One of the most important parts of making images accessible is to provide a text alternative. This is commonly referred to as "alt text". Content authors should strive to keep alt text short. A guideline is 125 characters or less.

Image guidelines

It may be tempting to share a text-heavy image with your post. Do not do this. Instead, design your post's image specifically for social media. Keep the text in the post's image to a minimum (if any).

Remember: any text in a post's image should also be listed as alt text for the post's image. If your alt text is longer than 125 characters, chances are you'll have to redesign your post's image.

It is important to know how to write alt text so WVU's content is accessible everywhere. The following sections outline how to add alt text to your images on the major social platforms:


To enable alt text on Twitter, go to Settings > Accessibility > check "Compose image descriptions". 

Twitter's platform lets you include custom alt text in your images. They have official documentation about how to enable alt text on Twitter.

Since Twitter does not enter alt text automatically, users must enter alt text when tweeting. If they don't, alt text will not be present and will be in violation of WVU's accessibility policies.

Screenshot of the Facebook UI showing where to find and edit alt text. Click "Options" > "Change Alt Text".     

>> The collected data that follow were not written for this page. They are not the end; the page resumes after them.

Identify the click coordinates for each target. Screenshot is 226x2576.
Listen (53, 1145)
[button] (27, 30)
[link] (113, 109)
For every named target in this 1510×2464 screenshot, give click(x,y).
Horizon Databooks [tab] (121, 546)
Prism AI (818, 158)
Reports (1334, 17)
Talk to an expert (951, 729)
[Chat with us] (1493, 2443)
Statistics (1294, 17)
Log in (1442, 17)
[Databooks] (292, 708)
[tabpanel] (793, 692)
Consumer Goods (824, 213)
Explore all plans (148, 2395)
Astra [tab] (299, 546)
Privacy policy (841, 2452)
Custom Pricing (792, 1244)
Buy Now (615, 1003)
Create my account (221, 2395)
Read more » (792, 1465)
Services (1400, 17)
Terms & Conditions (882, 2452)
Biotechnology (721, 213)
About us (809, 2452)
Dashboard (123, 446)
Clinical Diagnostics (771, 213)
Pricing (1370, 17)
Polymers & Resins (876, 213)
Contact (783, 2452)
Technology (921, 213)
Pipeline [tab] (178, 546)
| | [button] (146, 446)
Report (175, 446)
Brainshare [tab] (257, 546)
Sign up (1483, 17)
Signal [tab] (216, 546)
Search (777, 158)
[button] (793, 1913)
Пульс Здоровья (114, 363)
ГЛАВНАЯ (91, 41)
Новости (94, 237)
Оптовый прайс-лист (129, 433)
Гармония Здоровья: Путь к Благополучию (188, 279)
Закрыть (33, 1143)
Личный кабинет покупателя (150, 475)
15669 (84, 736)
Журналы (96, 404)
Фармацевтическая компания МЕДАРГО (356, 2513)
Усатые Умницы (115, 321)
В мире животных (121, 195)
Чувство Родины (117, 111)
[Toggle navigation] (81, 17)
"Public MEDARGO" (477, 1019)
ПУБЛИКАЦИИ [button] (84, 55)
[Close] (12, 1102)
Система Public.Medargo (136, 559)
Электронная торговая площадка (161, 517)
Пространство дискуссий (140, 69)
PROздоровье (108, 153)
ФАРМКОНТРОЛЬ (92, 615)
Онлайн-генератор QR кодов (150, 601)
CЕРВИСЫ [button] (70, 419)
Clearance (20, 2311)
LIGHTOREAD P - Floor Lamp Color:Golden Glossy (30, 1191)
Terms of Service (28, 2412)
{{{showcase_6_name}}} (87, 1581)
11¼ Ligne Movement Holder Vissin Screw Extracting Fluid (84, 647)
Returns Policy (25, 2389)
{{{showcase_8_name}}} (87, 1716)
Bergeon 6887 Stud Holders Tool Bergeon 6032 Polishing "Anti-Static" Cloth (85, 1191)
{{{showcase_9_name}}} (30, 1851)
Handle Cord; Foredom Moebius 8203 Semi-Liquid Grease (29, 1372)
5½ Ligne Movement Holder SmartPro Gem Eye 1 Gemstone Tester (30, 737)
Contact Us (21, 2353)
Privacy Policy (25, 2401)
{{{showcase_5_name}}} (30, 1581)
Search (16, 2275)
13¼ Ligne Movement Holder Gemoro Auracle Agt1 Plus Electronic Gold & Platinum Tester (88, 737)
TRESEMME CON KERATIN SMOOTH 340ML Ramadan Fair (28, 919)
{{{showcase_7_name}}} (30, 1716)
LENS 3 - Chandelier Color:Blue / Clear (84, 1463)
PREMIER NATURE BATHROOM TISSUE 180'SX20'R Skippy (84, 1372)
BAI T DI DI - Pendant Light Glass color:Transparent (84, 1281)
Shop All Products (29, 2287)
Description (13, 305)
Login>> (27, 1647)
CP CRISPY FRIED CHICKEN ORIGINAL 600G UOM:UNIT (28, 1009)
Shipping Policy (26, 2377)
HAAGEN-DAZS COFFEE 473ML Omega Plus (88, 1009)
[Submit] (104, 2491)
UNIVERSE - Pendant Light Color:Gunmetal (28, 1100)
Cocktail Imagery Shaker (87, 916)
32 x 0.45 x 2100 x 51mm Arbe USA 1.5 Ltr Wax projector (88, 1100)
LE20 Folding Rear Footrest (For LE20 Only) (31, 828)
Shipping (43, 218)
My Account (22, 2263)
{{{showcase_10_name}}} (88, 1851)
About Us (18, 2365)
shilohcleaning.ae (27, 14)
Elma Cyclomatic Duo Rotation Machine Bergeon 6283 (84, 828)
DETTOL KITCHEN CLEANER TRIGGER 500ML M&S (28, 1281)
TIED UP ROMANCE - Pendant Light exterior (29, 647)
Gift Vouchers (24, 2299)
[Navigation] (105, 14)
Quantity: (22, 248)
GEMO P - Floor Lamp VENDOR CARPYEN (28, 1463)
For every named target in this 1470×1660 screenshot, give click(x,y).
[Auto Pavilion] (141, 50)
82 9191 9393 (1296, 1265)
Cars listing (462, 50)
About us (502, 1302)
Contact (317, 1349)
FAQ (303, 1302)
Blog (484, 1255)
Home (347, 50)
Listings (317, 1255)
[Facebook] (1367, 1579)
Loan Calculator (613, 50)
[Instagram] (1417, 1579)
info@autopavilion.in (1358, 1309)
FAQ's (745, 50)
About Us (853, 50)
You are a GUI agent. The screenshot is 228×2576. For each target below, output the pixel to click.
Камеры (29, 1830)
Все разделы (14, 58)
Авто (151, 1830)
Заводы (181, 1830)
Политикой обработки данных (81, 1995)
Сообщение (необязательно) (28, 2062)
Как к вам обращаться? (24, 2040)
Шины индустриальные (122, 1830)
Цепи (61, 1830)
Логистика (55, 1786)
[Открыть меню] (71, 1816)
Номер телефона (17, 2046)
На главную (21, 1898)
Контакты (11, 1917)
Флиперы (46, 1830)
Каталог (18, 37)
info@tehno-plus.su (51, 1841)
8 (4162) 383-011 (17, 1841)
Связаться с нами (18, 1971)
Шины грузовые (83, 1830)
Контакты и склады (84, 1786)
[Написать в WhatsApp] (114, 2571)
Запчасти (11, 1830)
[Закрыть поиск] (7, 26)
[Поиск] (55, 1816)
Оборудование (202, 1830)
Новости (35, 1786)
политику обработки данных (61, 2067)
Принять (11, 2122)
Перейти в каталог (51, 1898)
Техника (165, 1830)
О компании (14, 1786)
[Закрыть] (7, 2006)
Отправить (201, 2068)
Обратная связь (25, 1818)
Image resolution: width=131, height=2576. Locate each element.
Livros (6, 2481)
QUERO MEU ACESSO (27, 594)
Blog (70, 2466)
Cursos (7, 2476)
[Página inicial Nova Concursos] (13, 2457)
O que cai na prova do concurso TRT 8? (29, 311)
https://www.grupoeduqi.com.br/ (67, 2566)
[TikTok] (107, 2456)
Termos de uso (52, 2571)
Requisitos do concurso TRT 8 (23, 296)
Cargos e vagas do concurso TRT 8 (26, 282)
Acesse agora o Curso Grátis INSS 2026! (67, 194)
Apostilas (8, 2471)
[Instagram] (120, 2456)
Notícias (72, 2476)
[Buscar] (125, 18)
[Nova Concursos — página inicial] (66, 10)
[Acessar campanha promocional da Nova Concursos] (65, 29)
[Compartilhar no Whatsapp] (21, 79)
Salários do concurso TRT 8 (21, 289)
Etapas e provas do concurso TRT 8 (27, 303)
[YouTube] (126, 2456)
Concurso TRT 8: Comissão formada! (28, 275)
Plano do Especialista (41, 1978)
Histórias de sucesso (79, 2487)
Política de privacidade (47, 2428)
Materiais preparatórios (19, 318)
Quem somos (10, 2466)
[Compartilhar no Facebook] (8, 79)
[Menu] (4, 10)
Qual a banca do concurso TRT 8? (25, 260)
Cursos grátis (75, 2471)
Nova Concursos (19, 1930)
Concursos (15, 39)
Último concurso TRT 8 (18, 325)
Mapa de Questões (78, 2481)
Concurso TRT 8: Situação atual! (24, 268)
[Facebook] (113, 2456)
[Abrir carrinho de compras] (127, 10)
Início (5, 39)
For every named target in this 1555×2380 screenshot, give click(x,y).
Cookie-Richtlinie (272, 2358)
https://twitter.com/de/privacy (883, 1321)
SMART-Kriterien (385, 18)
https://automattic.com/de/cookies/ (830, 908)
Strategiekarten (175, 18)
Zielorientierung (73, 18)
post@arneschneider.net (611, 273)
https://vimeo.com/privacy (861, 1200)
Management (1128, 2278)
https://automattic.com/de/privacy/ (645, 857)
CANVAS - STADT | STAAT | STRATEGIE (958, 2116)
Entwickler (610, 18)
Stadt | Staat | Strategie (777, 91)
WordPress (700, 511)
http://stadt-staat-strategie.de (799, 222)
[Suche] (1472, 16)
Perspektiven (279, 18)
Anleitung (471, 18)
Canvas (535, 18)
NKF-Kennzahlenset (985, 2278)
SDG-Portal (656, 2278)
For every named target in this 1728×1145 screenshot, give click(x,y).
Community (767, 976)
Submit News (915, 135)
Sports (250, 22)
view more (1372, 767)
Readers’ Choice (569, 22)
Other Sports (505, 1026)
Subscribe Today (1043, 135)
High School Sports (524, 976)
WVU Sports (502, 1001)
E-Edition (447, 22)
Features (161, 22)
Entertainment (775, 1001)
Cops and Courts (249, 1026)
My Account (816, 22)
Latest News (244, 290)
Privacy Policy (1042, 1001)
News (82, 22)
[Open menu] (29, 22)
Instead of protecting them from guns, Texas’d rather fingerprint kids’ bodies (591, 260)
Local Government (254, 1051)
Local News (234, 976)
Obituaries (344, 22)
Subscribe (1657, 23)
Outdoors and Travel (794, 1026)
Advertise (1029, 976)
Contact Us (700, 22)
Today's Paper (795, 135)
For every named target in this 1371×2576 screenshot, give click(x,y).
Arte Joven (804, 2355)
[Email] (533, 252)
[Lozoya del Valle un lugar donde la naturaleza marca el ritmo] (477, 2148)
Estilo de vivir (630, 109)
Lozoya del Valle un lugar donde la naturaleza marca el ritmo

Facebook allows custom alt text. Please Follow their official alt text documentation for writing customized alt text. Ensure you include customized alt text with each Facebook post.

If you don't write customized alt text, Facebook uses machine learning to recognize what's in a photo. That leads to alt text like: Image may contain: sky, night and outdoor. While better than nothing, it is woefully vague. Always write custom alt text.


As of November 2018, Instagram lets users customize alt text. It uses artificial intelligence to automatically generate alt text, but WVU urges you customize the alt text for each Instagram post.

Instagram has provided detailed alt text instructions in their help center. Users may customize alt text at the time of posting via Advanced Settings or after posting via "Add Alt Text".


Pinterest attempts to use the alt text from the originating website. So, to have good alt text on Pinterest, make sure to write alt text on your website.

The add description button enables users to add alt text to images on LinkedIn.